» **TEXT PASSAGE**
* Begin *
Strings consist of a sequence of zero or more characters enclosed in double quotes ("). Strings are subject to the same string substitution as in the recipes. Unset variables are expanded to empty strings and are not treated as errors. The available variables are defined by the context of the whole expression.

To include double quotes as character into the string it has to be preceded by a backslash (\). To include a backslash itself use \\. The backslash escaping is done during parsing of the expression. Any string substitution is then performed for each context independently. As such, escape backslashes intended to preserve literal meanings of other characters during variable substitution must be written as \\.

Alternatively strings may be enclosed by single quotes ('). Such strings span from the first single quote until the next. Any character in between is taken verbatim and is not subject to any string substitution.

Examples:

"foo"
"${ENABLED}"
"$(match,${LICENSE},GPL)"

String function calls

String functions may be called directly without relying on string substitution. The general syntax is the funcion name, an opening parenthesis, zero or more arguments separated by comma and a closing parenthesis.

The following two lines are semantically equivalent:

"$(match,${LICENSE},GPL)"
match("${LICENSE}", "GPL")

The primitives can be combined with a number of operators. The following table lists all operators sorted by decreasing precedence. Operator precedence may be overruled by using parenthesis. The result of all operators is always a boolean. String comparison is done character by character, based on the Unicode code point. If the end of string is reached the string lengths are compared.

Operator Associativity Operand type Meaning
! Right String or boolean Logical NOT.
< Left String Strictly less than.
<= Left String Less than or equal.
> Left String Strictly greater than.
* End *
» **PROBLEMS TO WORK ON**
• A. Duplicate everything in the string expressions passage from "Strings consist of" down to "the whole expression.".
• B. Give everything in the rows, from the first one down to the line containing "tap(55, 230)", as a numbered list. Leave out blank lines.
The passage on string expressions has no connection to the rows that come after it.

» **RECORDS SHOWN**
* Begin *
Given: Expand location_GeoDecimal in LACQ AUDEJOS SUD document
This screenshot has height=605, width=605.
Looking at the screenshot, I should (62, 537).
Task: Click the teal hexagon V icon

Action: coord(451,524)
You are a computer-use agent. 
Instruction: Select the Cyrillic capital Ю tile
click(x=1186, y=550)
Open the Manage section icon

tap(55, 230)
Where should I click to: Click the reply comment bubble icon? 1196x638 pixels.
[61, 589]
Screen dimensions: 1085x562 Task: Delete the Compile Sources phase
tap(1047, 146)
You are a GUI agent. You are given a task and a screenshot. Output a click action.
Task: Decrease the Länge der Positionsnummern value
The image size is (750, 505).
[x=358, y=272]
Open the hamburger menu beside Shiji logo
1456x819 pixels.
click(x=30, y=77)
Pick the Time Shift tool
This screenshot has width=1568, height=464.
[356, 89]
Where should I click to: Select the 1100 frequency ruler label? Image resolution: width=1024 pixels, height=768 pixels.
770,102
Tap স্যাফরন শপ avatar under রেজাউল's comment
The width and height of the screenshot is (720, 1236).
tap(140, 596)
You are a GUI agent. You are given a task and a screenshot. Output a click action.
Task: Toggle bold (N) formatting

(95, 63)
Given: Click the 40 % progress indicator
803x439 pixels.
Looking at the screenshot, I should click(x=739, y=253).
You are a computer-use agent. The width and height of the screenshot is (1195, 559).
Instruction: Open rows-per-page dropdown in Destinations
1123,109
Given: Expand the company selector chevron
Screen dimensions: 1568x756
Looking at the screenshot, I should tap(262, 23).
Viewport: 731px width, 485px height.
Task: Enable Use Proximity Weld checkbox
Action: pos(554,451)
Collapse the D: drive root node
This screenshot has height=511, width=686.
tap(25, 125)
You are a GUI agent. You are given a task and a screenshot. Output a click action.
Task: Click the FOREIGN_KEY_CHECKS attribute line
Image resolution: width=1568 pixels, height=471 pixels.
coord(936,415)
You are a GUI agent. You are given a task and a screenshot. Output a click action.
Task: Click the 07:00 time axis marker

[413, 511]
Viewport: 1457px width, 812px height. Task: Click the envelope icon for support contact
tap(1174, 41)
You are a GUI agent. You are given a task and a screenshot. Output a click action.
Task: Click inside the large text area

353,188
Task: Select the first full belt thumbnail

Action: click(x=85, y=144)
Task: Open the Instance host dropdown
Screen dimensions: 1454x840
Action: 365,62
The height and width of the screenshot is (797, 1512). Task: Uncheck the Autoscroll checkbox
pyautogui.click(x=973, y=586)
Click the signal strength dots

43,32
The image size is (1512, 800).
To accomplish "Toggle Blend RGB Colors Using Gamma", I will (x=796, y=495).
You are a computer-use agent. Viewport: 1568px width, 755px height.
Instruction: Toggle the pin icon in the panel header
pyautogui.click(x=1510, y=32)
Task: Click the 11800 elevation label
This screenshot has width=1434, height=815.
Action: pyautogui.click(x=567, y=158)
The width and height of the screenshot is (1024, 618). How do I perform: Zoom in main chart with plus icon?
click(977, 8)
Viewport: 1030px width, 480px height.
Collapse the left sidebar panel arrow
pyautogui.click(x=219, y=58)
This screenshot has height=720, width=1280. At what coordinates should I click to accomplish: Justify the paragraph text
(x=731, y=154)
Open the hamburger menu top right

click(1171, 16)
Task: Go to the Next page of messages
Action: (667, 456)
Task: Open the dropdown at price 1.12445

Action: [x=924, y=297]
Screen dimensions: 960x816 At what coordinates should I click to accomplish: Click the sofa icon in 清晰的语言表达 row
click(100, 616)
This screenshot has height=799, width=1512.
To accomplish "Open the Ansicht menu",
* End *
» **FINAL ANSWERS**
• A.
Strings consist of a sequence of zero or more characters enclosed in double quotes ("). Strings are subject to the same string substitution as in the recipes. Unset variables are expanded to empty strings and are not treated as errors. The available variables are defined by the context of the whole expression.

• B.
1. Given: Expand location_GeoDecimal in LACQ AUDEJOS SUD document
2. This screenshot has height=605, width=605.
3. Looking at the screenshot, I should (62, 537).
4. Task: Click the teal hexagon V icon
5. Action: coord(451,524)
6. You are a computer-use agent. 
7. Instruction: Select the Cyrillic capital Ю tile
8. click(x=1186, y=550)
9. Open the Manage section icon
10. tap(55, 230)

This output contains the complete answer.